全国知事会が談合防止指針を採択、若しくは地方の終焉ということ。

午前7時起床。浅草はくもり。

ちょっと頭が痛く、朝から朝鮮人参茶を飲み続けていて、今朝の戯言は遅めの更新となってしまった。

全国知事会 談合防止指針を採択

全国知事会 談合防止指針を採択

全国知事会は十八日、東京都内で総会を開き、談合の温床とされる指名競争入札の早期廃止や、職員の「天下り」制限などを盛り込んだ談合防止の指針を採択した。あわせて「官製談合の防止策や入札制度の改革に全力で取り組み、自ら率先して範を示し、住民の信頼の回復に努める」とした「不正の根絶宣言」を発表。宣言には全都道府県知事が署名する。

指針は、一般競争入札の導入については原則、一千万円以上の工事に拡大。電子入札の三年以内の導入や、談合した業者を一年以上、入札参加停止にする罰則強化も打ち出した。

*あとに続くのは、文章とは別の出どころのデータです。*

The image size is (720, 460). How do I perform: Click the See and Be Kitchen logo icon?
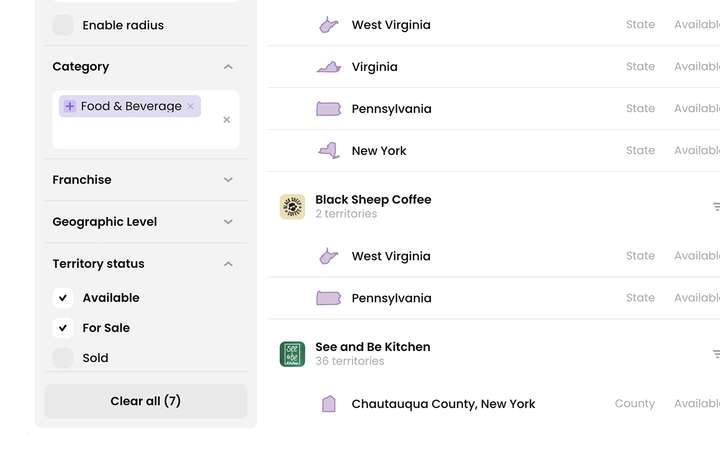(292, 354)
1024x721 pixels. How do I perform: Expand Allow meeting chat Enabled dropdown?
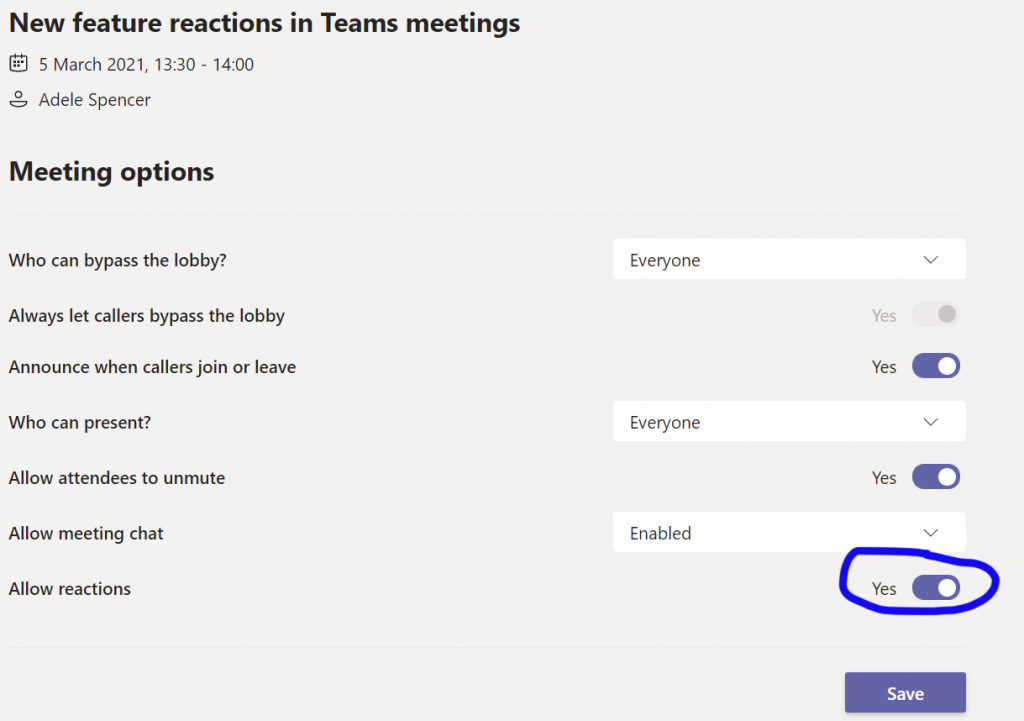tap(789, 532)

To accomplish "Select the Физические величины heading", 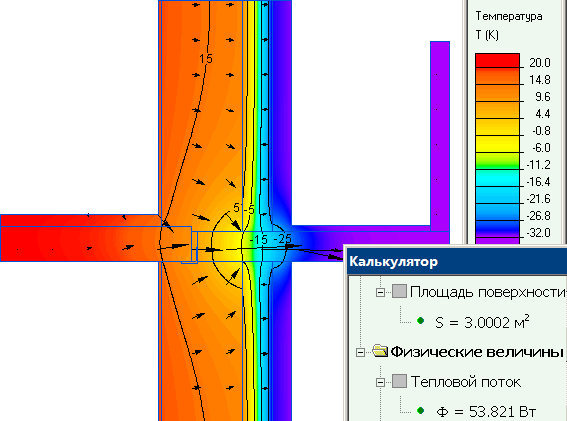I will [477, 352].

また、職員OBの働きかけを防ぐため、課長級以上の職員を対象に、退職前五年間の職務と密接な関係がある企業への再就職を制限した。(引用:Chunichi Web Press

解説

この記事には珍しく記者名付きで〈解説〉が附されている。

<解説>選挙のあり方 なお残る宿題

全国知事会がまとめた談合防止の改革指針は、入札制度改革などを盛り込む一方で、不祥事の背景に指摘される選挙での業者との関係については「透明性を確保する必要がある」と触れた程度。国民の不信感を十分に払しょくできる内容とは言い難い。

指針案を策定したプロジェクトチーム(PT)の議論は、談合防止の仕組みづくりに終始。「(福島、和歌山、宮崎の)三県とも選挙での貸し借りに問題があった」(増田寛也岩手県知事)などの意見は反映されなかった。

総会直前の四度目のPTの会合でも、古川康佐賀県知事が選挙について「『このままでいいということではない』と(知事会として)何らかのメッセージを」と求めたのに対し、知事会長の麻生渡福岡県知事は「官製談合と選挙のあり方は直接、関係ない」と退けた。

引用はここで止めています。